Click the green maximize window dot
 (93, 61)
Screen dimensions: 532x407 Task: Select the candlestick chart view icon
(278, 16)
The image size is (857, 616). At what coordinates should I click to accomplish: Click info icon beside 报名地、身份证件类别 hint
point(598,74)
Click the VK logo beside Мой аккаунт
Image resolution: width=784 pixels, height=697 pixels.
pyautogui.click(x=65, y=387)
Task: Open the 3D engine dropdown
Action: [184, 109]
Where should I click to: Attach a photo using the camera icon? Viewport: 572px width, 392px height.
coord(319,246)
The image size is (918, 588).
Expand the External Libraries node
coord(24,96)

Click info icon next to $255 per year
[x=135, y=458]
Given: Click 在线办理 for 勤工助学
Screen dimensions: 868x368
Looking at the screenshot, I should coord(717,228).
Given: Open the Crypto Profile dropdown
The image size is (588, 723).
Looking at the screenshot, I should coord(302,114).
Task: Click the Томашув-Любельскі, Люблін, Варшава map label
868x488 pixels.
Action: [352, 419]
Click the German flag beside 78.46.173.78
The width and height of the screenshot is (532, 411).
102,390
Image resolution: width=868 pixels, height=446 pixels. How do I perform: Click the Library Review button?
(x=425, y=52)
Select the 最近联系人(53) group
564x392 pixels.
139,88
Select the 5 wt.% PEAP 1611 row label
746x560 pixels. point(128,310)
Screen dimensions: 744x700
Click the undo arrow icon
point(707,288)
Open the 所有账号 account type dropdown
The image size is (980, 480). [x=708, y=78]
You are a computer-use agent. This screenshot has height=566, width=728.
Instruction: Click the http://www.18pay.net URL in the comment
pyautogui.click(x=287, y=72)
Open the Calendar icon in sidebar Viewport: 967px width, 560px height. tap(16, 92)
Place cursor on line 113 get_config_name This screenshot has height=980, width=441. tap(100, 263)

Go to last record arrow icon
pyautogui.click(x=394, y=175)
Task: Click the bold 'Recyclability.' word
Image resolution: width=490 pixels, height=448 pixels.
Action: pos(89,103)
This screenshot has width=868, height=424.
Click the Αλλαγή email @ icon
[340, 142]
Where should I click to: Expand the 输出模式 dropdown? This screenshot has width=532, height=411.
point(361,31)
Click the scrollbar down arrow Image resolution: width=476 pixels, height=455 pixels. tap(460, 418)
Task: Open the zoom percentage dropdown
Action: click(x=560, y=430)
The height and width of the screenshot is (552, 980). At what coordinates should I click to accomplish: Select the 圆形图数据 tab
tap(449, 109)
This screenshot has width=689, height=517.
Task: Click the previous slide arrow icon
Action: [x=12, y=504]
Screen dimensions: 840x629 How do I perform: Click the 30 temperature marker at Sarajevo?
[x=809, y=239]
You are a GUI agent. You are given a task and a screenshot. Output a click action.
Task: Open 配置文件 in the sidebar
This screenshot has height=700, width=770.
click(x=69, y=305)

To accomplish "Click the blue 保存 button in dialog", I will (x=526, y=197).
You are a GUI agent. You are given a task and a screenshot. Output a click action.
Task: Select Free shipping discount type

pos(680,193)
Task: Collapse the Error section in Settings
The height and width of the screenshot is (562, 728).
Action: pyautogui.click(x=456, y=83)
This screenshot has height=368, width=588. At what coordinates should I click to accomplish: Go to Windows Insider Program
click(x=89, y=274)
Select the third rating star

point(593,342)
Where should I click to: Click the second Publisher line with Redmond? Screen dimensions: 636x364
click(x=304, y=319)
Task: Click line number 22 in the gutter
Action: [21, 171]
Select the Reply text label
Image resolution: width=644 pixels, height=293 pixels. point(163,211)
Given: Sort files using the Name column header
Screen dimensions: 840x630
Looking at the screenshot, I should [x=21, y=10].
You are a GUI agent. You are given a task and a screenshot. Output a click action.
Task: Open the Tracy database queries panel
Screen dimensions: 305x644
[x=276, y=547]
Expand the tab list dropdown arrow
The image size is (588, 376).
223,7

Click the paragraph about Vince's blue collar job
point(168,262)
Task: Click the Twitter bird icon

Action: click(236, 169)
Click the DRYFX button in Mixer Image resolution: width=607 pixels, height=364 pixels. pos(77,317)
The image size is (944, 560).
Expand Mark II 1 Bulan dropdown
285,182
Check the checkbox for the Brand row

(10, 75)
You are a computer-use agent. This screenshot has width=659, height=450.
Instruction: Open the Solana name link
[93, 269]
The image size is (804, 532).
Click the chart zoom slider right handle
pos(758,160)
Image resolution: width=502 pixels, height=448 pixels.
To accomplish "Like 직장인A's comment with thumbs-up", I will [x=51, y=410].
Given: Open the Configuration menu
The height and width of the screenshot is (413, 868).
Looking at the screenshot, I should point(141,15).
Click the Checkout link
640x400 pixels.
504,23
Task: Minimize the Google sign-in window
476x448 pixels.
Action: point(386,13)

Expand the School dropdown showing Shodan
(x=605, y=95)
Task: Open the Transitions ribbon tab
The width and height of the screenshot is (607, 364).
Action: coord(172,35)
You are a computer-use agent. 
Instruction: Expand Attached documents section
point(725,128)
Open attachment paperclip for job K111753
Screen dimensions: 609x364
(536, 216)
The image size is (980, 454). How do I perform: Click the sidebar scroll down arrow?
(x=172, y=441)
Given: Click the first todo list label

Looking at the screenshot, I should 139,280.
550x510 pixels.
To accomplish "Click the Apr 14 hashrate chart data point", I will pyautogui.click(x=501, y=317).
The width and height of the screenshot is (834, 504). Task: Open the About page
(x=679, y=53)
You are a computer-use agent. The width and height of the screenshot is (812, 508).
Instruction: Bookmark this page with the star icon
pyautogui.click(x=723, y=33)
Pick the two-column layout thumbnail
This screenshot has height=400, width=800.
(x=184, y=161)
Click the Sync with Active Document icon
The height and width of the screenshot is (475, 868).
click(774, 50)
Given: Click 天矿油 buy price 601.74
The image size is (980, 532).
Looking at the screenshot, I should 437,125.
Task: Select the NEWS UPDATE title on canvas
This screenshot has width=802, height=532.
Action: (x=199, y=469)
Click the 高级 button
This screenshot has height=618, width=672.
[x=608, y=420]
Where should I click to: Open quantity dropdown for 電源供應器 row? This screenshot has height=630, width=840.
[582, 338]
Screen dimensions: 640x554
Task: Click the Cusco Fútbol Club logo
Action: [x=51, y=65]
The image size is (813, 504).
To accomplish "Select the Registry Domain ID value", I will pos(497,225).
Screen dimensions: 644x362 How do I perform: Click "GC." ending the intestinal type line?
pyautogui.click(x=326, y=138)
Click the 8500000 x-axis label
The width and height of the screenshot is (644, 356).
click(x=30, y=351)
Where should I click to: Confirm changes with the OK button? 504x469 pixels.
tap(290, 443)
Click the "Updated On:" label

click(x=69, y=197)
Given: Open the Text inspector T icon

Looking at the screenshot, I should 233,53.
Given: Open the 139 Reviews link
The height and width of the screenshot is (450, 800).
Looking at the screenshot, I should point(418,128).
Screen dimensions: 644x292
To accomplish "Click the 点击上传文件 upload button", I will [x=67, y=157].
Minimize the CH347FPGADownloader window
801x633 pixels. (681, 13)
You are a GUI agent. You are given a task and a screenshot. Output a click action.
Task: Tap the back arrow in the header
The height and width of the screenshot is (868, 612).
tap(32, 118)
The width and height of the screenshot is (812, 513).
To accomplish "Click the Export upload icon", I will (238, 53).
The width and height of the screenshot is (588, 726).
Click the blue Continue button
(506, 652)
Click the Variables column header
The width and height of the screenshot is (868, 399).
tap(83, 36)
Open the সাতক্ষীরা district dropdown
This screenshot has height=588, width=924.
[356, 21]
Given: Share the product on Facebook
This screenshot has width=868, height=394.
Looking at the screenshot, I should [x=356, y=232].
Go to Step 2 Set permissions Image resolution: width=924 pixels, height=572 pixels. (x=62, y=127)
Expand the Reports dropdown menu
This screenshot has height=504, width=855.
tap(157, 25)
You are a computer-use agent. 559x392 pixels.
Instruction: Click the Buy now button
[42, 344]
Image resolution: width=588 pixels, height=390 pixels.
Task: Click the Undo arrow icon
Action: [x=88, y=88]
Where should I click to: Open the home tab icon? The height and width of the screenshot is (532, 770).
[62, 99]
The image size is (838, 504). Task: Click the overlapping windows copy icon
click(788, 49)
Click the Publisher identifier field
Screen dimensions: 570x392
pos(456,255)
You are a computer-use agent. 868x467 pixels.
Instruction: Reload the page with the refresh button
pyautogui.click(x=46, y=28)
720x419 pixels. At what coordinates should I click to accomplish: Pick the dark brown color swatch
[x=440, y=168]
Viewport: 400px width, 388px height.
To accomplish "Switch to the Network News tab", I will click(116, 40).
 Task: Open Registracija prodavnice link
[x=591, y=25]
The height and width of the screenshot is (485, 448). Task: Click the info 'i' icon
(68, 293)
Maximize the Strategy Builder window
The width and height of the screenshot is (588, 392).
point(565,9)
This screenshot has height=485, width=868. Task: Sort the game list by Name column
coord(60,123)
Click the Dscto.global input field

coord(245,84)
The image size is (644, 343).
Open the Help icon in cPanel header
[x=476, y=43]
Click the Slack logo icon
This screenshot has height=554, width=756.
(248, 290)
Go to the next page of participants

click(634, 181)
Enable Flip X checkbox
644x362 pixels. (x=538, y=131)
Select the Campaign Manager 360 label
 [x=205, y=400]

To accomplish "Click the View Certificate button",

:::

- **WORK TO BE COMPLETED**
Scan the records above for the string "upload", and copy every line where it turns up.

- **OUTPUT FOR THIS EXERCISE**
To accomplish "Click the 点击上传文件 upload button", I will [x=67, y=157].
To accomplish "Click the Export upload icon", I will (238, 53).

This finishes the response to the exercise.